En Día de los enamorados no hay dolores excesivos, ni tragedias que se tapan con peluches y mensajes de amor. Sí hay algunas historias que se pasan de rosca de sensibles y terminan siendo sensibleras, lo que permite ver el límite de este tipo de productos. También una corrección política que intenta no dejar a nadie afuera: creo que sólo faltó una historia de amor entre mascotas. Aquí cada uno (las estrellas) asume su rol y lo que le toca hacer sin mayores estridencias. Ahí es donde Marshall demuestra que conoce el género, o al menos el cine romántico de receta, ese de las pequeñas películas que uno termina aceptando por simpáticas y no mucho más que eso. Además, bien en la línea clásica del cine norteamericano, el director no quiere aparentar ser inteligente, sino contar decentemente su cuento.

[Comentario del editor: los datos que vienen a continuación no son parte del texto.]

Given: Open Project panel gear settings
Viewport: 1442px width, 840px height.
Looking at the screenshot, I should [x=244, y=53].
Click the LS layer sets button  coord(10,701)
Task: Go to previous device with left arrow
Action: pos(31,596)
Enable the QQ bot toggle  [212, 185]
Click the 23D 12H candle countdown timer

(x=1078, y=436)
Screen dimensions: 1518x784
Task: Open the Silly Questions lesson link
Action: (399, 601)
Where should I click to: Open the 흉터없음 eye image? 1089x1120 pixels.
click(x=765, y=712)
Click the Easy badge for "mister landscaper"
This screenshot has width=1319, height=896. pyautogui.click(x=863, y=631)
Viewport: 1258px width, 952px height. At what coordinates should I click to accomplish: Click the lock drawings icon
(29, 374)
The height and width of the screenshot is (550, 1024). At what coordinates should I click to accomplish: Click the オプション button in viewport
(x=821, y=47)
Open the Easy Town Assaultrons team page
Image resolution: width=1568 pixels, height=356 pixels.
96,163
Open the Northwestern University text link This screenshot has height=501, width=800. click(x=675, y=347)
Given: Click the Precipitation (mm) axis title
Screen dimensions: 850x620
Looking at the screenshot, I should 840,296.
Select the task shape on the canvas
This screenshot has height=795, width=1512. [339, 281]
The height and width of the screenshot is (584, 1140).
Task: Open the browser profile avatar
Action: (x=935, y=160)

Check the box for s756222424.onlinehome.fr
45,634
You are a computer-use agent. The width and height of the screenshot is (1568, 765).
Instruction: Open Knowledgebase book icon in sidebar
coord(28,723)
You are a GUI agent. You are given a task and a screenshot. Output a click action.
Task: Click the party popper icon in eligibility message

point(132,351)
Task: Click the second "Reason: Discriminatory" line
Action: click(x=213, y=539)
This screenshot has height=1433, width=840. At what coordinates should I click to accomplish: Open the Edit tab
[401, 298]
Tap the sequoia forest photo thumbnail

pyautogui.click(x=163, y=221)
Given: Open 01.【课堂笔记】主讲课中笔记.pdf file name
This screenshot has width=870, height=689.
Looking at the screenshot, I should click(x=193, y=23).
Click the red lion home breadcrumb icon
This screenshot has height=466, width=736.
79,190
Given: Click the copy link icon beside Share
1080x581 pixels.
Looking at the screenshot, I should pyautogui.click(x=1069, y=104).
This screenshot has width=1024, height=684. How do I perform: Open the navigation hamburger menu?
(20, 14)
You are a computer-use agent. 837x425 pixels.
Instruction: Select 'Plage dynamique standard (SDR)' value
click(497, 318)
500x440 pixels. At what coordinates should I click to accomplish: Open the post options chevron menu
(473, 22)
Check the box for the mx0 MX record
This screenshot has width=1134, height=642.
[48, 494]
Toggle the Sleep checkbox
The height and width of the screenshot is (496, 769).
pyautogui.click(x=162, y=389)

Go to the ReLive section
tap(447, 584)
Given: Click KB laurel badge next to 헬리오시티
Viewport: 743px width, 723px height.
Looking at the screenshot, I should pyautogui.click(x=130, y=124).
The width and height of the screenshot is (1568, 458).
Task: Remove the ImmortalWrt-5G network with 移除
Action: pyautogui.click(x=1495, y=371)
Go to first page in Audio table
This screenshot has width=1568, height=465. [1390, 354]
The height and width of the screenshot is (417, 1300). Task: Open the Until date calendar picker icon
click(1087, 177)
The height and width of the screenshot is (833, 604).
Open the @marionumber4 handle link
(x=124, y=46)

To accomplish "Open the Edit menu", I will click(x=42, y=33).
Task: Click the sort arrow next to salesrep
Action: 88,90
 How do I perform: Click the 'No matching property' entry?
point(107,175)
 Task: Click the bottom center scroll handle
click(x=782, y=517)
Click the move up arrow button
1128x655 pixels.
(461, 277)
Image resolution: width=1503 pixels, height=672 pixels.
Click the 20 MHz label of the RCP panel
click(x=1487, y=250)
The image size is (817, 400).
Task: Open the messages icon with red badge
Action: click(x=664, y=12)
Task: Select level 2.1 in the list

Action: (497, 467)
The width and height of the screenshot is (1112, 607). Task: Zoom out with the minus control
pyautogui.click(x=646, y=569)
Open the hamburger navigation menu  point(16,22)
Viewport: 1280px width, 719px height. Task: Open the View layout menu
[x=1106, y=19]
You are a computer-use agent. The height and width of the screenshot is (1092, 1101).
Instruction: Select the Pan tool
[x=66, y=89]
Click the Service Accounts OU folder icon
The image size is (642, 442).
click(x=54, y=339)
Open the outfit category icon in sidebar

Y eso es Día de los enamorados, un peluche tierno, simpático, acariciable, con un corazón de paño pegado en el pecho que dice “te quiero”, pero que irremediablemente cuando uno crezca lo dejará olvidado en algún armario. Una película inocua, pero sin grande moralejas ni enseñanzas de vida, que tiene la suficiente honestidad como para saberse tal, y apostar exclusivamente a ser esa película que las parejas verán cada 14 de febrero, entre la cena y la cama. Eso es más o menos lo que dice la voz en off que abre y cierra la película. Y se sabe, el que avisa nunca engaña… y en el amor, no engañar es un logro mayúsculo.